For mechanism testing, the authors use (1) an online experiment that randomizes beliefs about the prevalence of SNAP eligibility and examines effects on stigma measures and (2) the FSPAS survey to compare demographic correlates of stigma, information gaps, and enrollment responses. Finally, they build a theoretical model that integrates information frictions and stigma costs into welfare analysis, illustrating how the source of behavioral responses matters for social welfare calculations. While the empirical strategy is rigorous, future work using randomized or quasi-experimental variation could further refine causal inference about mechanisms.
Findings/Size Effects
The central finding is that expanding SNAP eligibility thresholds increases participation among households that were already eligible. A 10–percentage-point increase in the income threshold (for example, from 130% to 140% of FPL) produces a 1–2 percent increase in take-up among households between 50–115% of FPL. When states adopt the modal expansion—from 130% to 200% of FPL—take-up among this group rises by roughly 8.4 percent. Strikingly, for every newly eligible enrollee, approximately 0.99 previously eligible individuals also enroll. These size effects suggest that expansions influence large segments of the low-income population who are not near the eligibility cutoff.
Mechanism tests indicate that information plays a larger role than stigma. The demographic groups showing the strongest enrollment responses are those with the weakest baseline program knowledge, not those most sensitive to stigma shifts in the experiment. Although the randomized information intervention modestly reduces perceived stigma, these reductions do not align with the demographic pattern of enrollment responses. This suggests that eligibility expansions function partly as informational signals about program accessibility.

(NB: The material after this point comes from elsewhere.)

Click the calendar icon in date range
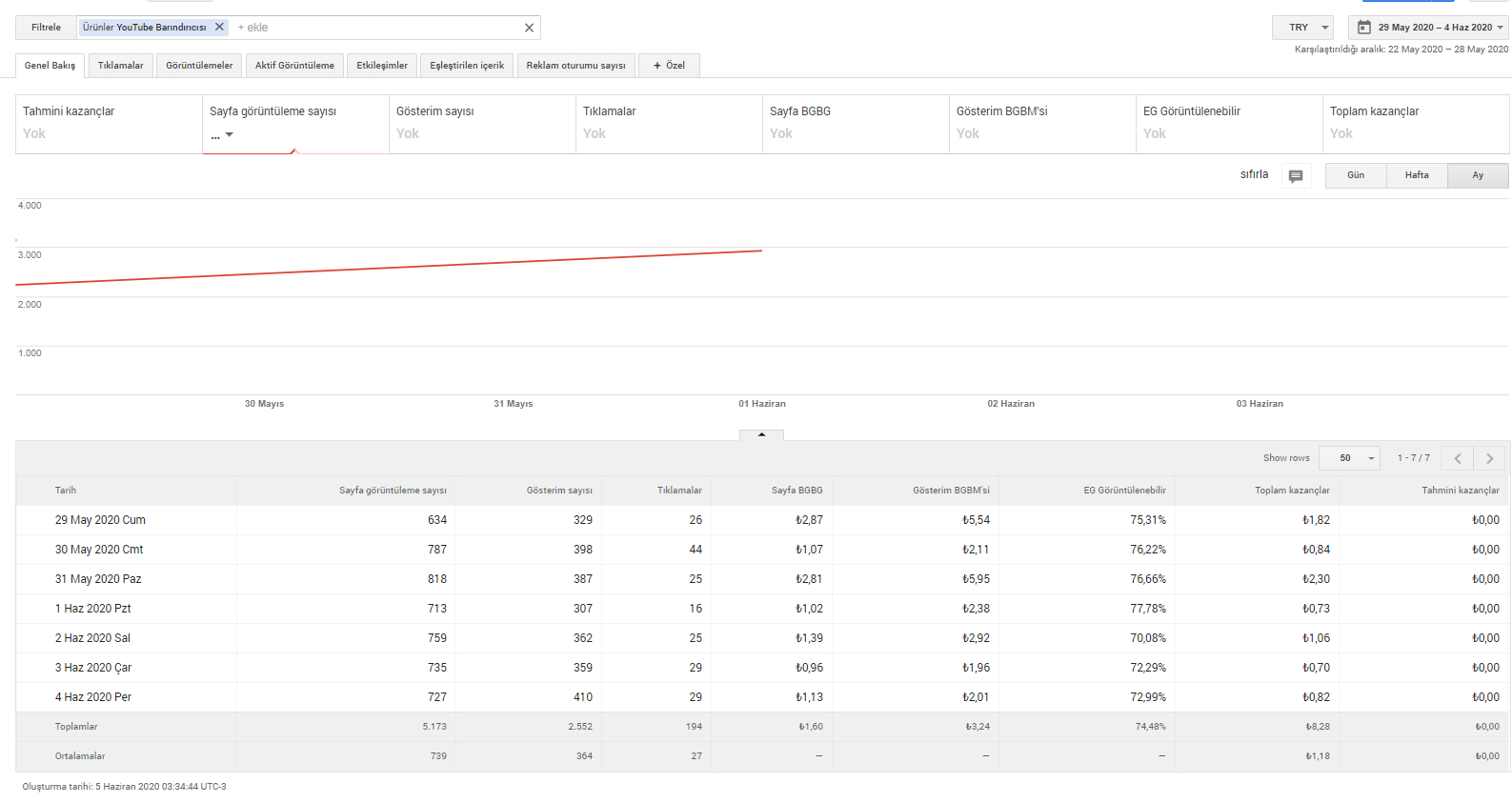Viewport: 1512px width, 803px height. tap(1364, 28)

The welfare analysis indicates that eligibility expansions increase social welfare under reasonable assumptions, especially when new take-up arises because previously uninformed households become aware of their eligibility. In this case, the welfare gains reflect first-order improvements in household utility, since previously uninformed households could not optimize their participation decisions. The authors estimate that making one additional household eligible for SNAP yields a welfare gain of approximately $697, including the mechanical fiscal cost of expanding eligibility. These estimates depend on modeling assumptions, but they illustrate the significance of information as a determinant of both behavioral response and welfare impact.
Conclusion
Anders and Rafkin demonstrate that eligibility thresholds shape program participation far beyond the margins traditionally examined in policy research. By showing that expansions increase enrollment among already-eligible households, they reveal that eligibility design performs an informational function in addition to a screening function. Their integration of administrative data, policy variation, survey evidence, and a welfare model provides a cohesive assessment of how eligibility rules affect both behavior and social welfare. The study advances the literature by reframing eligibility expansions as a behavioral policy lever rather than a purely administrative boundary. With U.S. debates increasingly focused on access barriers, administrative burdens, and the role of means-tested programs, this research provides timely evidence that program design indirectly alters take-up patterns through information channels. Future work that employs randomized or quasi-experimental designs could further clarify causal pathways, but the present study offers a substantial and methodologically careful contribution.